Contributing centers represented high-volume institutions treating more than 30 soft-tissue sarcomas per year. In particular, high-risk soft tissue sarcomas seem to profit from treatment at high-volume centers.3,4,28 This effect of center size has to be considered when interpreting the results of the present trial for the general patient population.
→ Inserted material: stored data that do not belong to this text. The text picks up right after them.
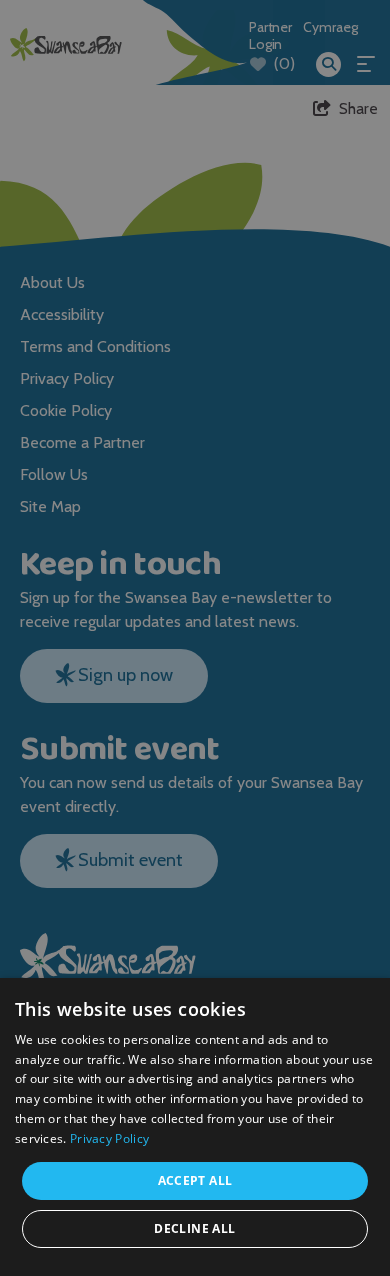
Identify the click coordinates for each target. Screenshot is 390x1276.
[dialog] (195, 638)
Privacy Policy (109, 1138)
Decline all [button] (194, 1228)
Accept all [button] (195, 1180)
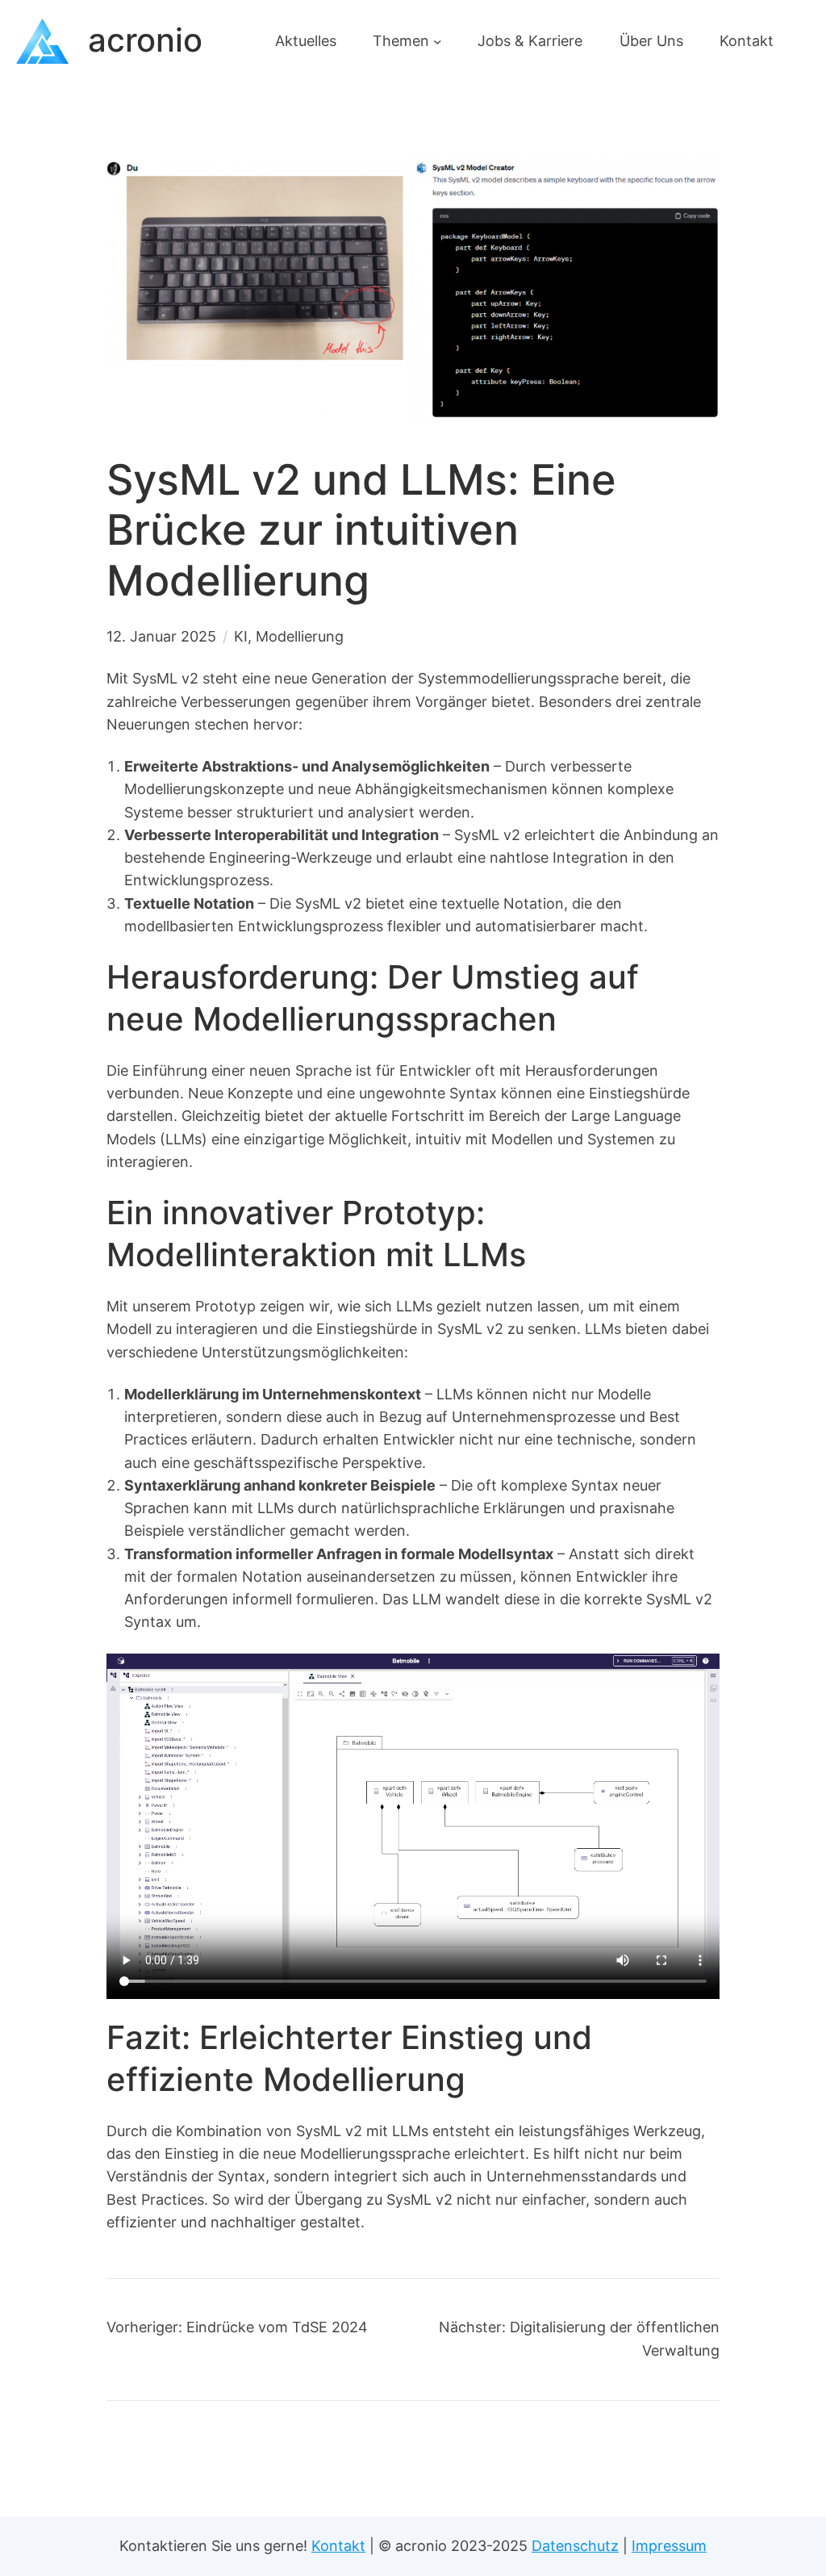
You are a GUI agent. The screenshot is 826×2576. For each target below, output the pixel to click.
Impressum (669, 2545)
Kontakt (338, 2545)
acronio (145, 40)
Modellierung (300, 636)
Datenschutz (575, 2545)
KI (241, 636)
Also, the fact that this subgroup analysis was not initially planned may be a source of statistical bias and reflects a limitation of this article.
The previously published EORTC 62961 trial failed to demonstrate improved OS for the whole patient group.10 Extending the observation time and focusing on a more homogenous subgroup in the present analysis did not eliminate the discrepancy between significantly improved LPFS/DFS and statistically unaffected OS. Furthermore, 70% of patients completed more than 4 cycles of systemic therapy. Whether increasing the number of patients completing the entire study protocol or individualizing the use of RHT based on pretherapeutically identified predictive factors will result in improved OS remains to be determined. To date, such predictive factors have not yet been defined.
CONCLUSION
In summary, addition of RHT to chemotherapy resulted in significantly improved LPFS and DFS after macroscopically complete resection of abdominal and retroperitoneal sarcomas. Intensification of the local effects of perioperative chemotherapy via RHT did not significantly increase surgical complication rates. Whether more aggressive surgical strategies with systematic compartmental resections will further improve local tumor control for patients treated with RHT and chemotherapy remains to be elucidated in future studies.
Acknowledgments
This study was supported by Deutsche Krebshilfe (M99/94/Wi II, 70-I702-Wi II), Helmholtz Association (VHVI-140), EORTC 62961, ESHO RHT-95, and NIH P01 CA42745.
Footnotes
Disclosure: The authors declare no conflicts of interest.